Difficile encore une fois d'établir des frontières claires et nettes, dans un monde où chaque année les explorateurs du vivant engrangent des faits nouveaux et inattendus. Le vivant ne cesse de tester les limites et de les faire reculer. Il devient difficile parfois de discerner où commence le mutualisme et où finit le parasitisme, certainement pas dans la mort car même ces frontières sont aujourd'hui repensées. Les définitions changent. Les identités sont remises en cause face aux constantes découvertes.
Et si les virus informatique mutants polymorphes n'étaient plus si éloignés des virus du monde du vivant (virus considéré il y a peu de temps encore comme appartenant au monde de l'inerte – dans combien de temps l'intelligence artificielle ira rejoindre le monde des vivants – cela dépendra certainement des définitions que l'on en donnera !).
Le choix pédagogique et ludique, via un anthropomorphisme parfois limite mais si drôle, rend ce livre très accessible tout en donnant de réelles explications détaillées et instructives.

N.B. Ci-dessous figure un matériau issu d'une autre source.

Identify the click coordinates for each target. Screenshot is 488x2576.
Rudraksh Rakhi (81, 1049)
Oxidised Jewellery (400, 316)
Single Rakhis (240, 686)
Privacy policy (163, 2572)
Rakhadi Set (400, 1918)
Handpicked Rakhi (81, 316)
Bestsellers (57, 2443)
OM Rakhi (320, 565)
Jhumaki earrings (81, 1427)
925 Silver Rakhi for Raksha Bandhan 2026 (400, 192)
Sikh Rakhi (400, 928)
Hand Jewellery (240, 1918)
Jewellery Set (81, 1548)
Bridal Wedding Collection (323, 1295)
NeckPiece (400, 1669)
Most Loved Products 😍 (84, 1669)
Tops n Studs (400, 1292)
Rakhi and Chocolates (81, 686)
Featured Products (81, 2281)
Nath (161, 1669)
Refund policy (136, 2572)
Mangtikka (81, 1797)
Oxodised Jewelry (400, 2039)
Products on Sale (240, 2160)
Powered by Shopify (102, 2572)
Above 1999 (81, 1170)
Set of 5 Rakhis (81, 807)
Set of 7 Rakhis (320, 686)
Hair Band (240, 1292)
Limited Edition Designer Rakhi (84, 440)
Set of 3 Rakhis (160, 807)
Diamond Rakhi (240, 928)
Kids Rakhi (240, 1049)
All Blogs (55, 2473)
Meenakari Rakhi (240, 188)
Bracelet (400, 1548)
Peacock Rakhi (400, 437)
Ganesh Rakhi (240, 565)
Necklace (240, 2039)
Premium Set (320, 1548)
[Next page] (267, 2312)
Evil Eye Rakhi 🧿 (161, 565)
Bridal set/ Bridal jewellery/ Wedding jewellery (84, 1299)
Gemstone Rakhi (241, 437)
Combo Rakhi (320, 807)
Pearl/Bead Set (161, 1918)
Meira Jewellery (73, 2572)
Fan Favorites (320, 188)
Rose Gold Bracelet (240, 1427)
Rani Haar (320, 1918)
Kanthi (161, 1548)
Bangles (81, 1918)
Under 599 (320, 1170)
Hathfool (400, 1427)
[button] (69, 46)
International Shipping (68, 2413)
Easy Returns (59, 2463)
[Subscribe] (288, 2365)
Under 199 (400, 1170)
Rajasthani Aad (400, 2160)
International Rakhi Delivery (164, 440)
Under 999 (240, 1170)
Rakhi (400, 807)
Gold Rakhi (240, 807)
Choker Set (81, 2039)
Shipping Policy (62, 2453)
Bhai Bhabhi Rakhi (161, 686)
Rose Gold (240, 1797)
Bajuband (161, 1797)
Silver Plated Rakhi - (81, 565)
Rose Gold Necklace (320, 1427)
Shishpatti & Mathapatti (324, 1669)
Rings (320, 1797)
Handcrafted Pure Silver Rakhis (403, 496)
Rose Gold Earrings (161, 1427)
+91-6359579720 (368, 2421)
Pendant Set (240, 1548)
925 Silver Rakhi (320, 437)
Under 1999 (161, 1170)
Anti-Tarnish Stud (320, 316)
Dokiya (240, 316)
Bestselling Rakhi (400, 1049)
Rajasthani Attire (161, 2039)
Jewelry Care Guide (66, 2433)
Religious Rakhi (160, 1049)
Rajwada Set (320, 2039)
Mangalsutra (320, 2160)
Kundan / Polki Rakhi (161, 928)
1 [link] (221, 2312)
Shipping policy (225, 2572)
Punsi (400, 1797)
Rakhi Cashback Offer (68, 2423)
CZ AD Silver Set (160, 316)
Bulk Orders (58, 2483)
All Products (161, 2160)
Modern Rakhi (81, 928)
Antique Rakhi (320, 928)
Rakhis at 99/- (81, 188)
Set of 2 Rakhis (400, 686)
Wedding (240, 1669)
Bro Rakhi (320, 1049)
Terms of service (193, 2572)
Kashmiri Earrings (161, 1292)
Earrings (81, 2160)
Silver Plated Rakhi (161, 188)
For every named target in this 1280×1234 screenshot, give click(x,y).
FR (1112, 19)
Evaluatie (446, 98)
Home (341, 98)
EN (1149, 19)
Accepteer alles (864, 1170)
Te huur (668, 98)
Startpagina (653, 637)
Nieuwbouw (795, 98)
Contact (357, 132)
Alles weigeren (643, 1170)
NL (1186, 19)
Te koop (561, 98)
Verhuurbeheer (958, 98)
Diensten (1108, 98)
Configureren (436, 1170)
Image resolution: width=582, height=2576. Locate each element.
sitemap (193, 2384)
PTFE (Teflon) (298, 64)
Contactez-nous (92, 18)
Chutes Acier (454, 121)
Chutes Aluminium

Je regrette cependant la répétition de phrases et d'idées successives presque à l'identique certainement pour une meilleure assimilation et compréhension.
Je devine que le mutualisme journaliste – scientifique n'a pas dû tout le temps satisfaire la scientifique. Rendre la science "sexy" pour une première rencontre est un atout majeur, reste à voir si elle peut donner envie d'aller plus loin si affinités pour un quotidien parfois plus aride.